In article <3950@pt.cs.cmu.edu> yk@a.nl.cs.cmu.edu (Yasusi Kanada) writes:
>I read an article of IBM 3090 in 88-12 issue of Transaction of Information
>Processing (written in Japanese) recently.  In this article, the author
>(in IBM Tokyo Research Center) writes that the following instruction sequence
>is executed in CHAINED manner, so the result is generated every cycle.
>
>	VL	VR0,A(R1)
>	VA	VR0,B(R2)
>	VST	VR0,C(R3)
>
>Is that true?  Thanks in advance.
>
>-Yasusi Kanada


Once the pipeline is loaded this will give you a result every cycle.  
To overcome multiply bottlenecks in fp multiply, i believe they alternate
multipliers between a bank of 2 or 3 multipliers.

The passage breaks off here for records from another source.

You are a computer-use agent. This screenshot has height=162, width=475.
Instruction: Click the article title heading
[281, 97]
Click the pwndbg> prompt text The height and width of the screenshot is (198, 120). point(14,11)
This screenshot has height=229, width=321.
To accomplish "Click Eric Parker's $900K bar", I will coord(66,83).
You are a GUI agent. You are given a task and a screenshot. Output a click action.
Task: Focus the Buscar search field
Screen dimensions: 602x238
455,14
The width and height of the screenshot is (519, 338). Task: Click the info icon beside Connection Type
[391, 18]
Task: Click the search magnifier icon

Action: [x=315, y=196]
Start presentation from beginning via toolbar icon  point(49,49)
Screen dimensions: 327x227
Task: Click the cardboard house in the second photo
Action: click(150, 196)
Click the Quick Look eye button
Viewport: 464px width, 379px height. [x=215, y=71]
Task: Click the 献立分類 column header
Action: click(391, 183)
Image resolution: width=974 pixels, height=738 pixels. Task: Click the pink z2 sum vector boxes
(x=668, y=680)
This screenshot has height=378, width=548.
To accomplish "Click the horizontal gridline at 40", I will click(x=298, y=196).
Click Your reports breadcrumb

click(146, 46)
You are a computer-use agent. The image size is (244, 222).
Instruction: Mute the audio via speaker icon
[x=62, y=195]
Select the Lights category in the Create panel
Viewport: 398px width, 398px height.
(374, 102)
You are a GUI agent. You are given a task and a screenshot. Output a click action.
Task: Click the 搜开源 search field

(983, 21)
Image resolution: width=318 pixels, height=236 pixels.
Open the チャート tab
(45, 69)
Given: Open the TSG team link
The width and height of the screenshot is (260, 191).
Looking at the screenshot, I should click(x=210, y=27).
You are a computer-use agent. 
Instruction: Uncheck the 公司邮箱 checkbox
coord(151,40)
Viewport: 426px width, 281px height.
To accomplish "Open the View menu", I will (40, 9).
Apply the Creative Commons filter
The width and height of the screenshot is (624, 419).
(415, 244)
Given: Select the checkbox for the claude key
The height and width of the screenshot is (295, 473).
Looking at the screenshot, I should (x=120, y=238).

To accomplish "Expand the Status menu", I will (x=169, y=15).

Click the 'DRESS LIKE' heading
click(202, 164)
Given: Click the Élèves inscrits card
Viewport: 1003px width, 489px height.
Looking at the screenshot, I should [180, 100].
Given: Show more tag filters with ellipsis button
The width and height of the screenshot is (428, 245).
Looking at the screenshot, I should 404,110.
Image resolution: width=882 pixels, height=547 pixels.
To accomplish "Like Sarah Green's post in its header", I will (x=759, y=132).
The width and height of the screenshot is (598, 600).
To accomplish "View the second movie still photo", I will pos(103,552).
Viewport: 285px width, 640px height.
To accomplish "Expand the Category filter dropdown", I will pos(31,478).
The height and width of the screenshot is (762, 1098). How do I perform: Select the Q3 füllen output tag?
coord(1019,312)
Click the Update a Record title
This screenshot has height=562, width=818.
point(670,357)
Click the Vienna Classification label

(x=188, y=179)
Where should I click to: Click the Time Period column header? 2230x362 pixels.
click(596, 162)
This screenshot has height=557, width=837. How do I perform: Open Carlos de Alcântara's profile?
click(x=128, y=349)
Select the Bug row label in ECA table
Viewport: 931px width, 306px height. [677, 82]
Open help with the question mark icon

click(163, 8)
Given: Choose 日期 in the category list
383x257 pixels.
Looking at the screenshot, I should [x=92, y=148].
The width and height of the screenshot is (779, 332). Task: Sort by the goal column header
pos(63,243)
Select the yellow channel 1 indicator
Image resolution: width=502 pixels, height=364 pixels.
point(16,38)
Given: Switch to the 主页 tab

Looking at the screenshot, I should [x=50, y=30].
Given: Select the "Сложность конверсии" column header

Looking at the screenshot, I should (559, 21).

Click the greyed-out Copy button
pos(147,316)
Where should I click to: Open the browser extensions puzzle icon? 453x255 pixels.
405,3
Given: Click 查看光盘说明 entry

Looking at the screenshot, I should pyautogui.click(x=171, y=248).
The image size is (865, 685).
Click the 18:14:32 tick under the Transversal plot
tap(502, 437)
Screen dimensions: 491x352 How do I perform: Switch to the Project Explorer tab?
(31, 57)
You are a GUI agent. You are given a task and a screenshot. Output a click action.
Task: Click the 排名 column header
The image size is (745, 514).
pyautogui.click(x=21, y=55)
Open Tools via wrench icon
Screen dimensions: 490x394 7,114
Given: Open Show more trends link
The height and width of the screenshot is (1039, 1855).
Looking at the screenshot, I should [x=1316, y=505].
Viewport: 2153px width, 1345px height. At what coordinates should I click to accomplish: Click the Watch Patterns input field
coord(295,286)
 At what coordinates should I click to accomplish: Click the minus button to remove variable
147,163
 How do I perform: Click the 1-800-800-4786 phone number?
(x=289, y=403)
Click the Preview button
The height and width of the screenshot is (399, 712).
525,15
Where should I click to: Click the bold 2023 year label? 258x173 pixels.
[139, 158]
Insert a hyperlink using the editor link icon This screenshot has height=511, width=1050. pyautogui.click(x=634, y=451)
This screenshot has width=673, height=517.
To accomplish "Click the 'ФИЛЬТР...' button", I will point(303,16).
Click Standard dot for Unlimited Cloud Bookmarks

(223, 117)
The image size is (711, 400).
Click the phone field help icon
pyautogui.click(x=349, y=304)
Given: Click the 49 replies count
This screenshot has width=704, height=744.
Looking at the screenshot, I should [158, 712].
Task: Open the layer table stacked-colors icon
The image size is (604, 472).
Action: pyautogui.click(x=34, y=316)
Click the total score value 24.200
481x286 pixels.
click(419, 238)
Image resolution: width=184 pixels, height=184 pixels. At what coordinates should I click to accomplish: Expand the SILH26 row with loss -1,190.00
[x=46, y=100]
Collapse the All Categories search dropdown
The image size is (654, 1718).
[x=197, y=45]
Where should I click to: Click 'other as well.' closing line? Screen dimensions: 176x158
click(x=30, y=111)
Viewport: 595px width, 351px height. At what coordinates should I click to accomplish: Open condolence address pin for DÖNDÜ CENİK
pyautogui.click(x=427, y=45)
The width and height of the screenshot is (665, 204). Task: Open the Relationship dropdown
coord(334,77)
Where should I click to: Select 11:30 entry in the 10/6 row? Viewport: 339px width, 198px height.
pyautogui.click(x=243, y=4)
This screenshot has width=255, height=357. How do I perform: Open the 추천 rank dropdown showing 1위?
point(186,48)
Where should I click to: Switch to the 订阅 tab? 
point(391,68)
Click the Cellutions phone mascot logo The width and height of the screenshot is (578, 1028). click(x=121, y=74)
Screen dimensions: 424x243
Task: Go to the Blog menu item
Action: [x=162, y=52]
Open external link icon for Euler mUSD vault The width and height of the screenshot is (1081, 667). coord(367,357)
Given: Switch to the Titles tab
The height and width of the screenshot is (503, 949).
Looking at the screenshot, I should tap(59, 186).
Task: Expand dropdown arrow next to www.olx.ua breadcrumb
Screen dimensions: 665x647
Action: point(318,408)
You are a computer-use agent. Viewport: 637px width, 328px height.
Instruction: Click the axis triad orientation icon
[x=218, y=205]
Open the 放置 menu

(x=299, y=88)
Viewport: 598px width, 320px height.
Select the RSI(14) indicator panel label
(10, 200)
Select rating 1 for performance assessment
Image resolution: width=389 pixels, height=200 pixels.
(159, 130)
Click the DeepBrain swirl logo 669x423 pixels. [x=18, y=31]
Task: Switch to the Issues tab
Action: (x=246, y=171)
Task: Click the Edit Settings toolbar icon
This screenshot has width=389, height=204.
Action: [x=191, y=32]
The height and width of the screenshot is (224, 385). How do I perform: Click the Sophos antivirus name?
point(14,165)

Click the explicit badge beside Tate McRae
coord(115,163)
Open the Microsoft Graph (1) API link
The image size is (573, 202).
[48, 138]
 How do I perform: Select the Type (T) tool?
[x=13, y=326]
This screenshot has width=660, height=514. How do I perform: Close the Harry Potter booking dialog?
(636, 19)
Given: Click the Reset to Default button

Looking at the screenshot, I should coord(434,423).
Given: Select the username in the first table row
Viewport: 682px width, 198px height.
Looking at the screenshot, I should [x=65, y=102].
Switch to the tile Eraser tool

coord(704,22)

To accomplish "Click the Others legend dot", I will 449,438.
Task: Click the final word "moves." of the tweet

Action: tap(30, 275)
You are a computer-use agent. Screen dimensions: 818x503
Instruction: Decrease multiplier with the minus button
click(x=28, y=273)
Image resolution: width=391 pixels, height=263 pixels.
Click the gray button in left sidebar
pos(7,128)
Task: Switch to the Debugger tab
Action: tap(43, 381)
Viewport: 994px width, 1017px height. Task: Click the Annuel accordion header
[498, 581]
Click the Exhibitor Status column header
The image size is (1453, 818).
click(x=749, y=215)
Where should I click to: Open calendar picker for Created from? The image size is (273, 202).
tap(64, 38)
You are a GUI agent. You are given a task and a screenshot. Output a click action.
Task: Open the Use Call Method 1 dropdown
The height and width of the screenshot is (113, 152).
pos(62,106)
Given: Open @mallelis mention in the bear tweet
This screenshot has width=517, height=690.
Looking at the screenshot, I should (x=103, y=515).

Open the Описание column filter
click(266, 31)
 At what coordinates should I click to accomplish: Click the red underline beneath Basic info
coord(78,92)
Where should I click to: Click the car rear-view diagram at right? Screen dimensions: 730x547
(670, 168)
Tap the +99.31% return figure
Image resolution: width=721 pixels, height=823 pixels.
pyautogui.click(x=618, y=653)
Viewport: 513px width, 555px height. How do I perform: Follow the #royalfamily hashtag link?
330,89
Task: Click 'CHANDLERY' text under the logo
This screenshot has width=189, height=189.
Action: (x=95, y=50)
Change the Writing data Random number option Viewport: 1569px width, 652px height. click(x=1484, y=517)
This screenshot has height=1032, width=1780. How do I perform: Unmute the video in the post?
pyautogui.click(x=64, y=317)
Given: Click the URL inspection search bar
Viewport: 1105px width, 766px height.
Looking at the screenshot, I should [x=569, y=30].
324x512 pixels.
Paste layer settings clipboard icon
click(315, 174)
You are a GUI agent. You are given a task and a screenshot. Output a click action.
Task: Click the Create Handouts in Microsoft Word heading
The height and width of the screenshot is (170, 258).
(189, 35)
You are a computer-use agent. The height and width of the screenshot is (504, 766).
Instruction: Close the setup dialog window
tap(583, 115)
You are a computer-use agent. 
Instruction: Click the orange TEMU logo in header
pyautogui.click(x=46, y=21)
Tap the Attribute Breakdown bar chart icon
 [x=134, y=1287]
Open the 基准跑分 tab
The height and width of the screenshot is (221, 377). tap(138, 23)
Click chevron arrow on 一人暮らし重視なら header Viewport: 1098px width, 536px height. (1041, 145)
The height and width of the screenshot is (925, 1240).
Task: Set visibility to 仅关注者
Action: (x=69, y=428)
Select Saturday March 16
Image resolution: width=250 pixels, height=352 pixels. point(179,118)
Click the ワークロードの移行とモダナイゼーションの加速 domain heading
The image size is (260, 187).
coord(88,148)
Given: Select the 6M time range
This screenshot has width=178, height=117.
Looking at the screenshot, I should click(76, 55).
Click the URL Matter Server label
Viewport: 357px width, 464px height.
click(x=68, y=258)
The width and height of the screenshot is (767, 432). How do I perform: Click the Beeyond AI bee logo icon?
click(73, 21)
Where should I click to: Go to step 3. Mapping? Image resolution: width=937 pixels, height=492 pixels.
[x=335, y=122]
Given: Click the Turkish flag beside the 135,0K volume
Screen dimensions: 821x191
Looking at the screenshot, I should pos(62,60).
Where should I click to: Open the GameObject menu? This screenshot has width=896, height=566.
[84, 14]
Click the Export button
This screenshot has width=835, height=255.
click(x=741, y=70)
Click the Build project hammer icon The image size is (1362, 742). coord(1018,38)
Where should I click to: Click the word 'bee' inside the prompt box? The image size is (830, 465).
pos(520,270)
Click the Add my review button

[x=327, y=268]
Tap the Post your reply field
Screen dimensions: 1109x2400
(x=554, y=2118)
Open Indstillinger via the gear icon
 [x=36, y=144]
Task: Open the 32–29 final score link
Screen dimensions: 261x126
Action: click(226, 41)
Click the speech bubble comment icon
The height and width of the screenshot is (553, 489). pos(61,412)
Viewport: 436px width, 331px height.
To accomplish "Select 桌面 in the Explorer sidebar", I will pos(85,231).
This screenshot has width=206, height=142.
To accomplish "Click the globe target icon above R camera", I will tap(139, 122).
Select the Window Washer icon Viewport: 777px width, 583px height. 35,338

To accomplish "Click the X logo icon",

I stronly urge you to find an old copy of IBM Journal of R & D from
last year (Feb?) if you have access to an 3090 (w/ or w/o VF).  I'd
give you the exact date and more precise info above, but my copy is
about 3000 miles from here.

Some useful facts for highspeed code generation (my speciality): 'LA'
instructions are effectively executed by the instruction fetcher and
so are usually 0 clock cycles.  Also: avoid overlapping args for SS
instructions and self-modifying code like the plague.  To a good
first order aproximation program execution time = clock cycle time * 
number of instructions executed (ie: it's basically a risc :-) !! )

- mike

newton@csvax.caltech.edu		Caltech Submillimeter Observatory
(which is forwarded to)			POB 4339 / Hilo HI 96720
 cit-vax!kahuna!newton			808 935 1909